*Problem description*
In this exercise, reproduce the whole listing exactly.
* * * * * * * * *
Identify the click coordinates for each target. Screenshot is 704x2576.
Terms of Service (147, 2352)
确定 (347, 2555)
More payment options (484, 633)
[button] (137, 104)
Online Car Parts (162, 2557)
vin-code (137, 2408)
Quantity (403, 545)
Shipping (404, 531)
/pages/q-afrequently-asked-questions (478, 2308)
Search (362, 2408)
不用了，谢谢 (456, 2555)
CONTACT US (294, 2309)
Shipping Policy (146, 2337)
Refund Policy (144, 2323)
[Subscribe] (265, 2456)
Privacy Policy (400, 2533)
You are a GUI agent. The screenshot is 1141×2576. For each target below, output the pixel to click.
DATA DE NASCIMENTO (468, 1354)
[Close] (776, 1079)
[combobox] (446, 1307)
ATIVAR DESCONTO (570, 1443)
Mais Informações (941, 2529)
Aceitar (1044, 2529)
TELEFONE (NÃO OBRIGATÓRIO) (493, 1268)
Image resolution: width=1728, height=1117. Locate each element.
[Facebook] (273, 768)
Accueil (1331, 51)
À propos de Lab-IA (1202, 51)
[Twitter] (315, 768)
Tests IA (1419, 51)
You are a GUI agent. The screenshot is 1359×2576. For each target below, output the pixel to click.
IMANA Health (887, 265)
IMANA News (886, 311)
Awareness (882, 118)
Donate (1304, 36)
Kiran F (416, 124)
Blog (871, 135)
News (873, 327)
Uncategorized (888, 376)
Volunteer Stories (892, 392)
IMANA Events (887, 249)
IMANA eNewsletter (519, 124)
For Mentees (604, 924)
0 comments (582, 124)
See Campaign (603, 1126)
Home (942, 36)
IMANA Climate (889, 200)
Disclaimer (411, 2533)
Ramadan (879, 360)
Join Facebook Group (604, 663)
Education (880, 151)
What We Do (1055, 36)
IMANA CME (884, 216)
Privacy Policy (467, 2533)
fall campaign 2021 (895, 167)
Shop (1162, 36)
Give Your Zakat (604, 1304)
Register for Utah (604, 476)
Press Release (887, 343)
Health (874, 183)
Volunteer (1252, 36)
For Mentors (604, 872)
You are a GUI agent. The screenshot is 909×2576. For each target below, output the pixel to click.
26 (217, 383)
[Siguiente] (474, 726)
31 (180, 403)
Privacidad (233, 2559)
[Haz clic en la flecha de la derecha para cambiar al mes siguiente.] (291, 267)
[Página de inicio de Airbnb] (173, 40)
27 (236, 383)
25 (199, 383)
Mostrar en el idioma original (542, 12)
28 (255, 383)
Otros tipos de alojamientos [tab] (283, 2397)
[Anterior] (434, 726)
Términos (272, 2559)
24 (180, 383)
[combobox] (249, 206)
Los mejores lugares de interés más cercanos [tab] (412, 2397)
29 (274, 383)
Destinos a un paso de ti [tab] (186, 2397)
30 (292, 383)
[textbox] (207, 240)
* * * * * * * * *
*Answer below*
Identify the click coordinates for each target. Screenshot is 704x2576.
Terms of Service (147, 2352)
确定 (347, 2555)
More payment options (484, 633)
[button] (137, 104)
Online Car Parts (162, 2557)
vin-code (137, 2408)
Quantity (403, 545)
Shipping (404, 531)
/pages/q-afrequently-asked-questions (478, 2308)
Search (362, 2408)
不用了，谢谢 (456, 2555)
CONTACT US (294, 2309)
Shipping Policy (146, 2337)
Refund Policy (144, 2323)
[Subscribe] (265, 2456)
Privacy Policy (400, 2533)
You are a GUI agent. The screenshot is 1141×2576. For each target below, output the pixel to click.
DATA DE NASCIMENTO (468, 1354)
[Close] (776, 1079)
[combobox] (446, 1307)
ATIVAR DESCONTO (570, 1443)
Mais Informações (941, 2529)
Aceitar (1044, 2529)
TELEFONE (NÃO OBRIGATÓRIO) (493, 1268)
Image resolution: width=1728, height=1117. Locate each element.
[Facebook] (273, 768)
Accueil (1331, 51)
À propos de Lab-IA (1202, 51)
[Twitter] (315, 768)
Tests IA (1419, 51)
You are a GUI agent. The screenshot is 1359×2576. For each target below, output the pixel to click.
IMANA Health (887, 265)
IMANA News (886, 311)
Awareness (882, 118)
Donate (1304, 36)
Kiran F (416, 124)
Blog (871, 135)
News (873, 327)
Uncategorized (888, 376)
Volunteer Stories (892, 392)
IMANA Events (887, 249)
IMANA eNewsletter (519, 124)
For Mentees (604, 924)
0 comments (582, 124)
See Campaign (603, 1126)
Home (942, 36)
IMANA Climate (889, 200)
Disclaimer (411, 2533)
Ramadan (879, 360)
Join Facebook Group (604, 663)
Education (880, 151)
What We Do (1055, 36)
IMANA CME (884, 216)
Privacy Policy (467, 2533)
fall campaign 2021 (895, 167)
Shop (1162, 36)
Give Your Zakat (604, 1304)
Register for Utah (604, 476)
Press Release (887, 343)
Health (874, 183)
Volunteer (1252, 36)
For Mentors (604, 872)
You are a GUI agent. The screenshot is 909×2576. For each target below, output the pixel to click.
26 (217, 383)
[Siguiente] (474, 726)
31 (180, 403)
Privacidad (233, 2559)
[Haz clic en la flecha de la derecha para cambiar al mes siguiente.] (291, 267)
[Página de inicio de Airbnb] (173, 40)
27 (236, 383)
25 (199, 383)
Mostrar en el idioma original (542, 12)
28 (255, 383)
Otros tipos de alojamientos [tab] (283, 2397)
[Anterior] (434, 726)
Términos (272, 2559)
24 (180, 383)
[combobox] (249, 206)
Los mejores lugares de interés más cercanos [tab] (412, 2397)
29 (274, 383)
Destinos a un paso de ti [tab] (186, 2397)
30 (292, 383)
[textbox] (207, 240)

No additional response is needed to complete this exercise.